[Opening Data for processing section]

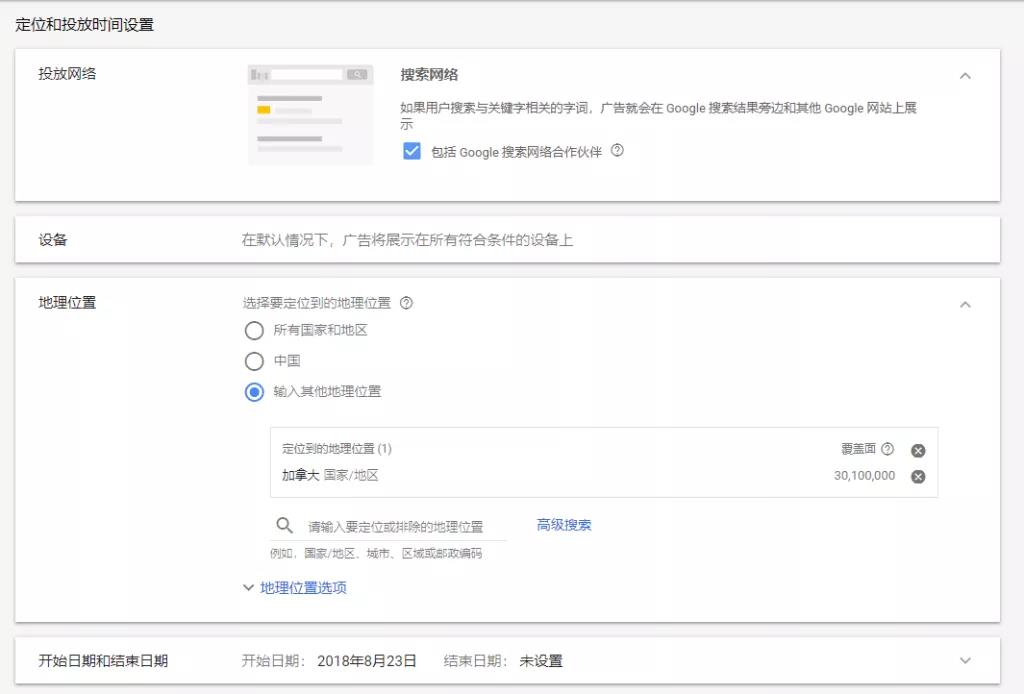Viewport: 1024px width, 694px height.
Task: Select the 中国 radio button
Action: 254,359
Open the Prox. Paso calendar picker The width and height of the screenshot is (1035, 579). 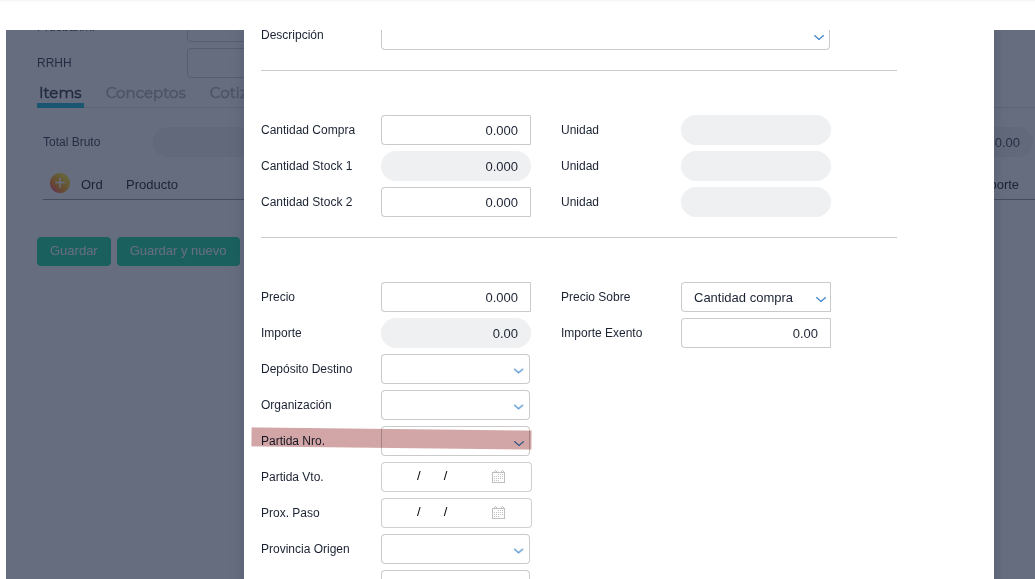498,513
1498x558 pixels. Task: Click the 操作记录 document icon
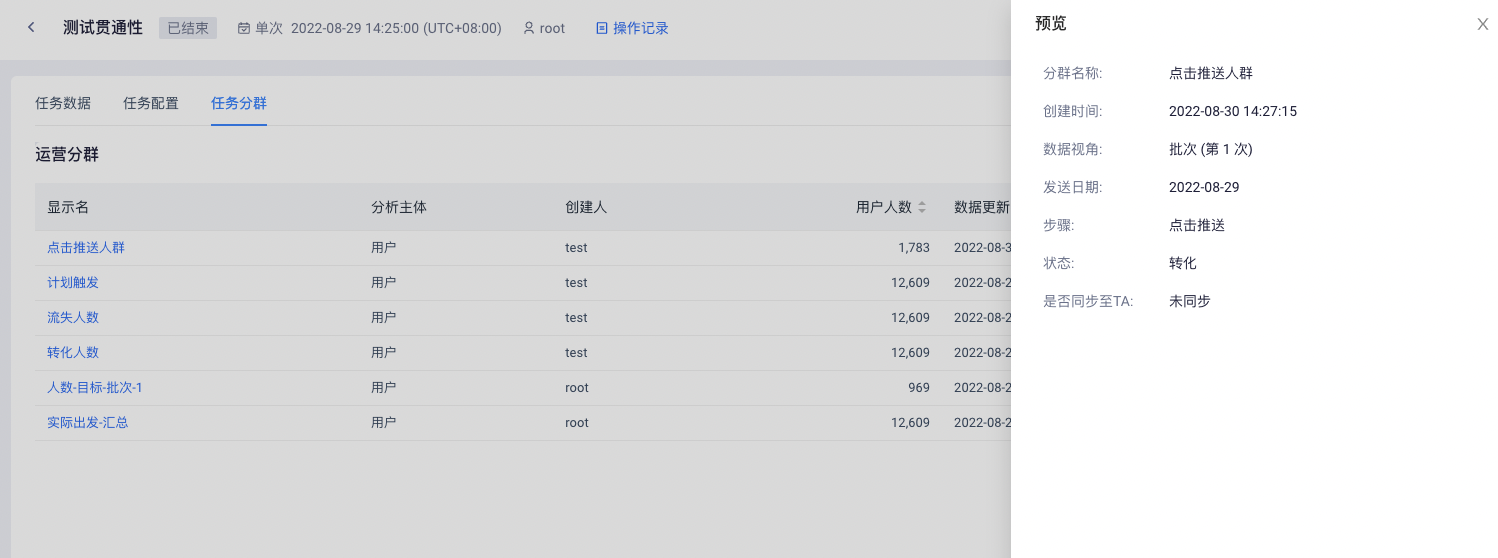point(602,28)
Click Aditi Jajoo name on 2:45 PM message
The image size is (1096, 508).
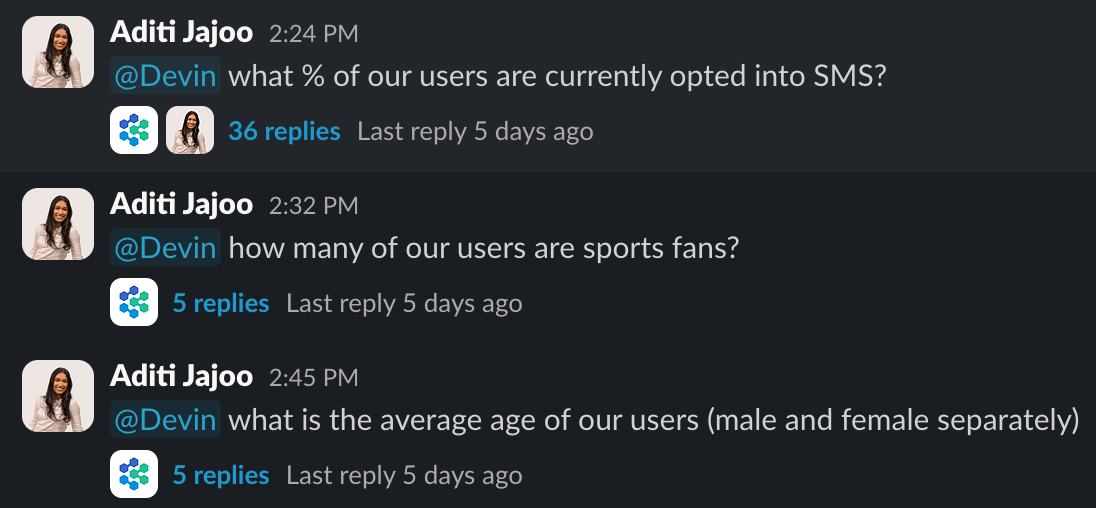pos(182,376)
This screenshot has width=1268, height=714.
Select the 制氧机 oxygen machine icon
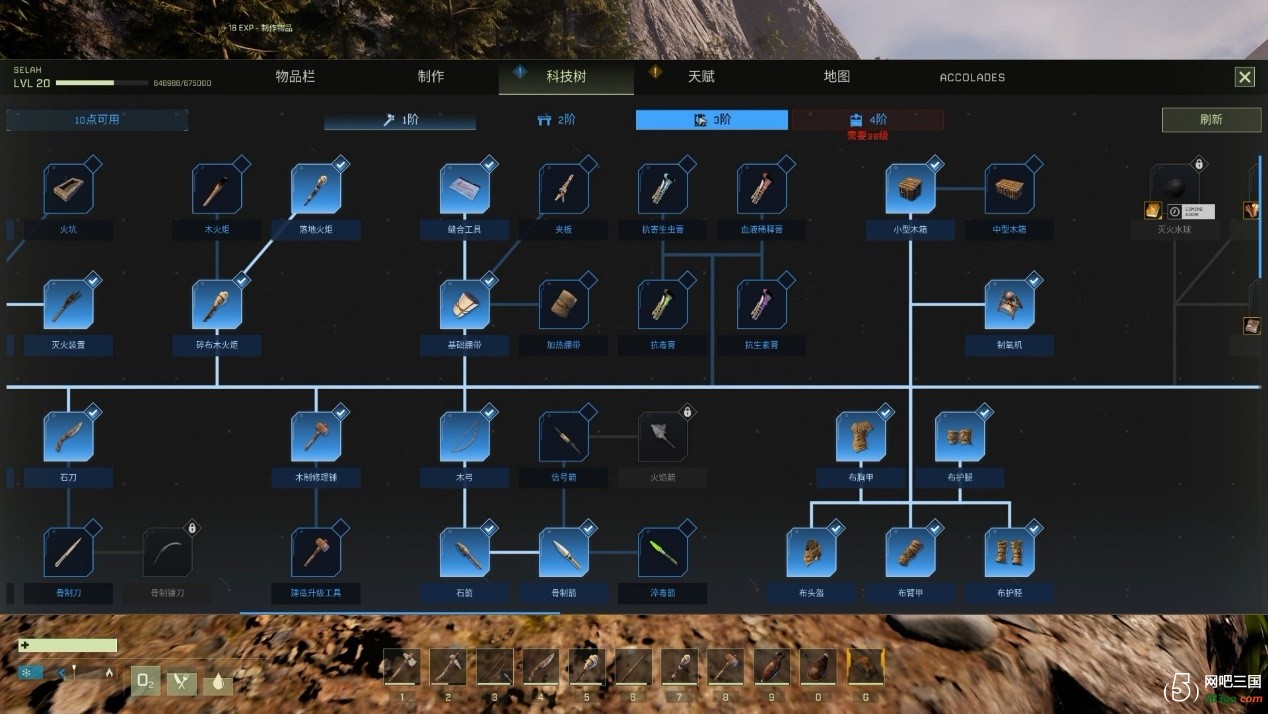point(1009,305)
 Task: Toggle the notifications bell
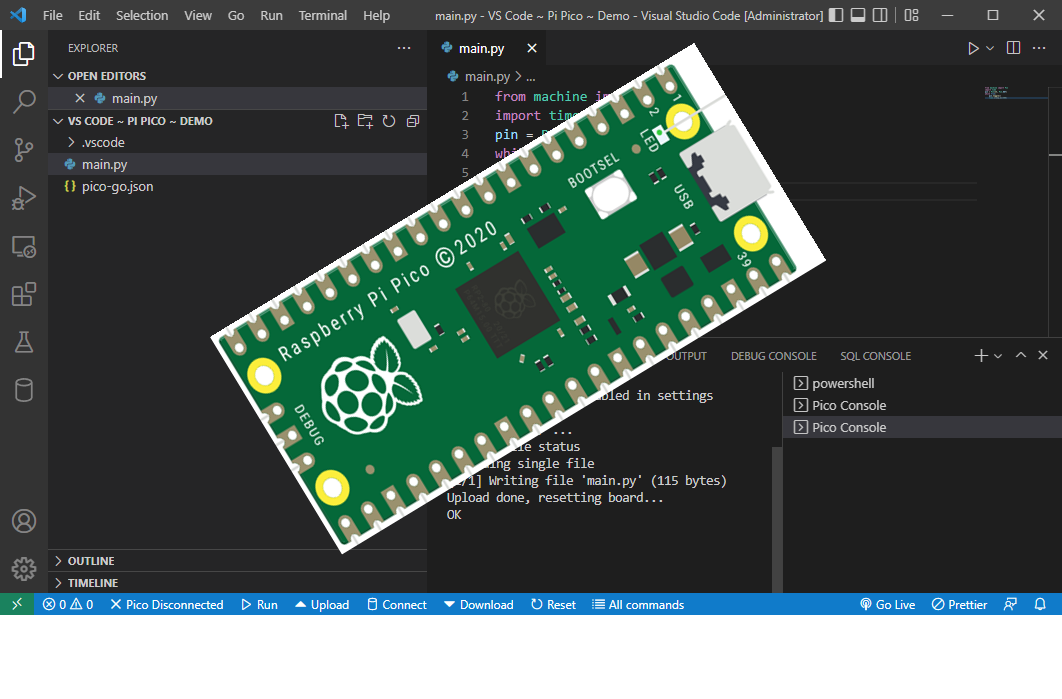[1040, 604]
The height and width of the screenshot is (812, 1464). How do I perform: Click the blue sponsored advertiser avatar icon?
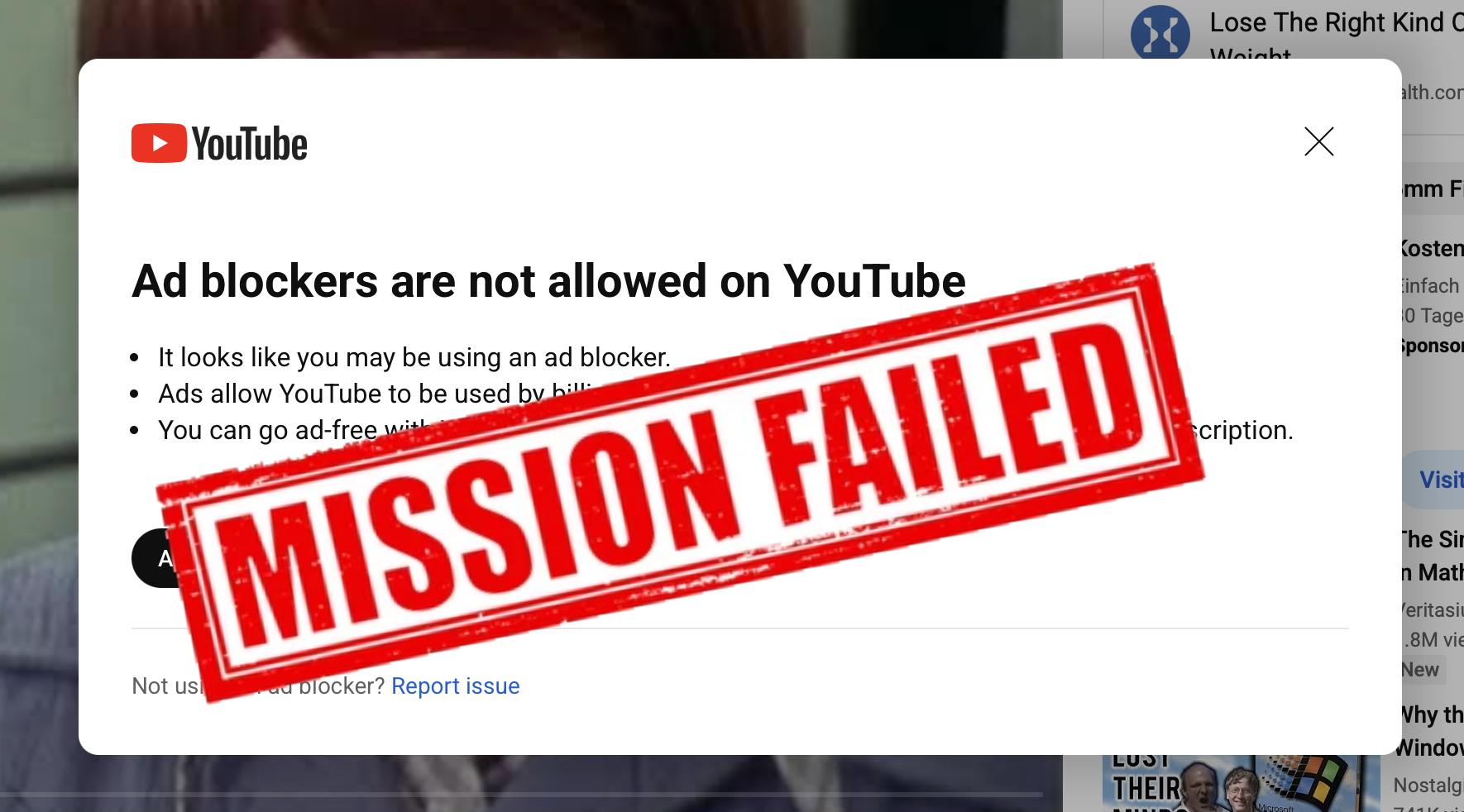(1160, 32)
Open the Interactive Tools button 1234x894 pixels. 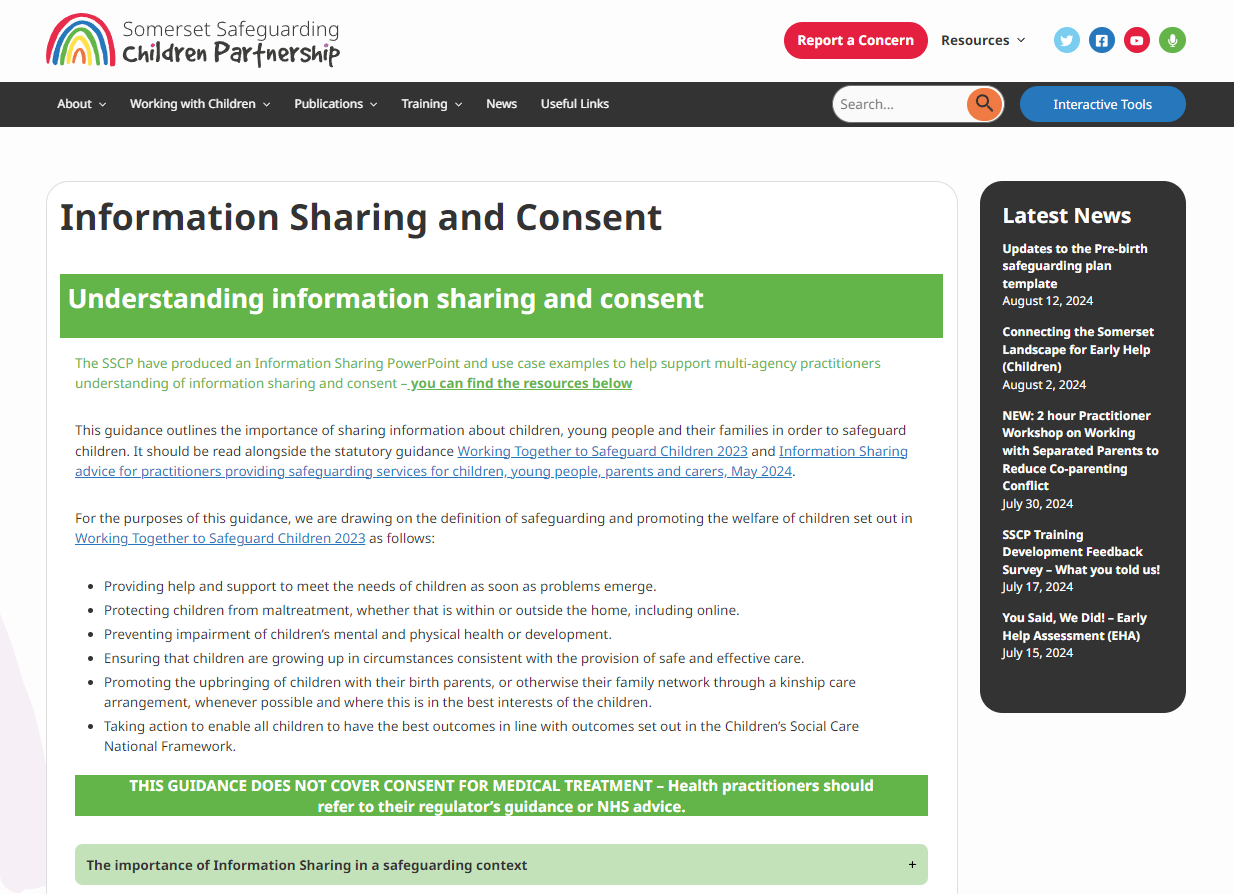[x=1102, y=104]
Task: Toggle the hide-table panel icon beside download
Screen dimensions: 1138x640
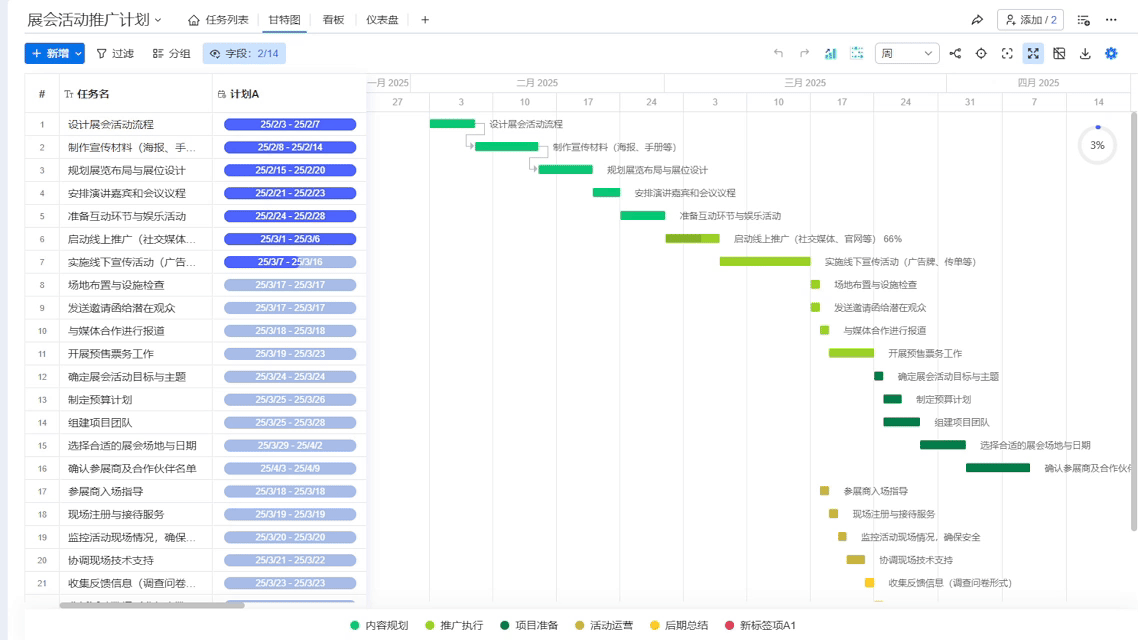Action: [x=1059, y=53]
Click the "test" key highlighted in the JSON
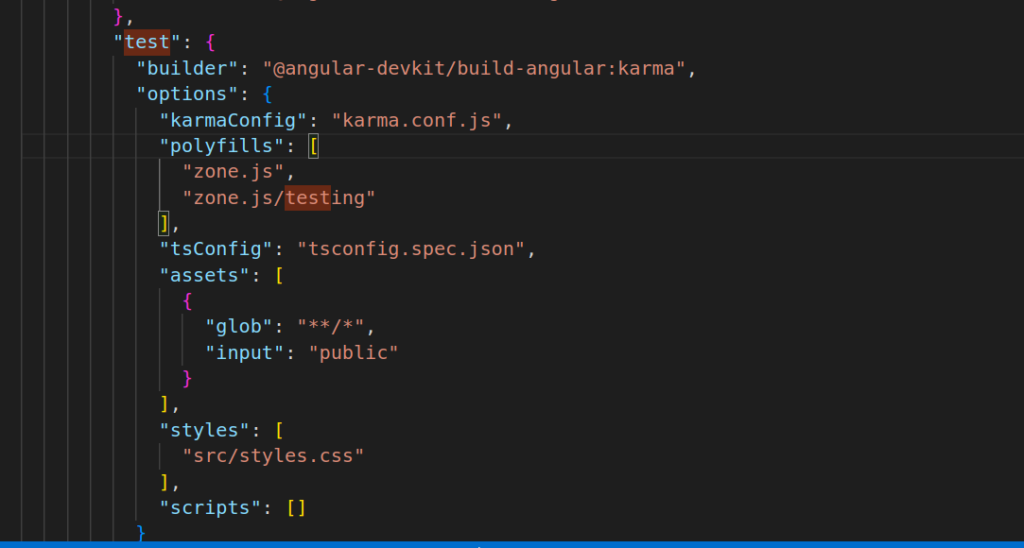 coord(146,43)
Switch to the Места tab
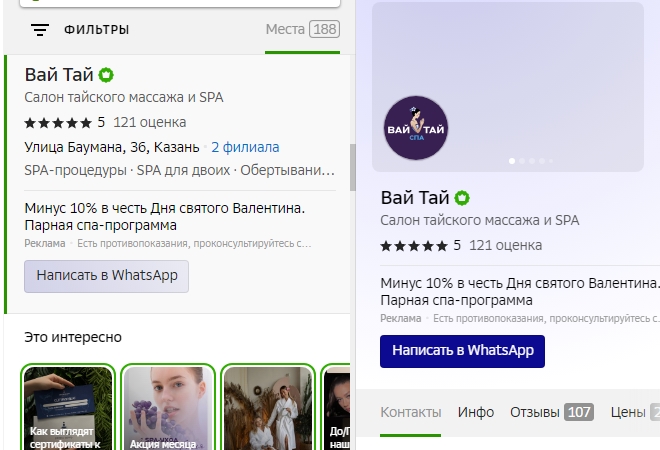The image size is (660, 450). pyautogui.click(x=303, y=29)
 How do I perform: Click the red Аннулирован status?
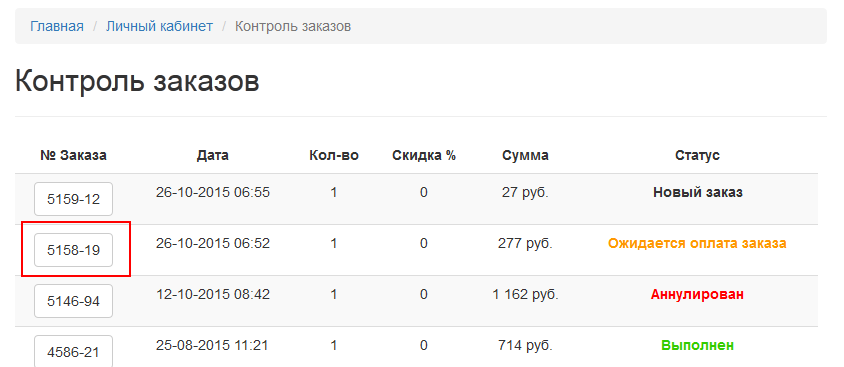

[Closing Data for processing section]

Exercise instructions | The lines from the one containing "Switch to the Места tab" to the final line of the material, both ends included, should be retyped exactly and alone, with no pictures.

Task output |
Switch to the Места tab
The image size is (660, 450). pyautogui.click(x=303, y=29)
 How do I perform: Click the red Аннулирован status?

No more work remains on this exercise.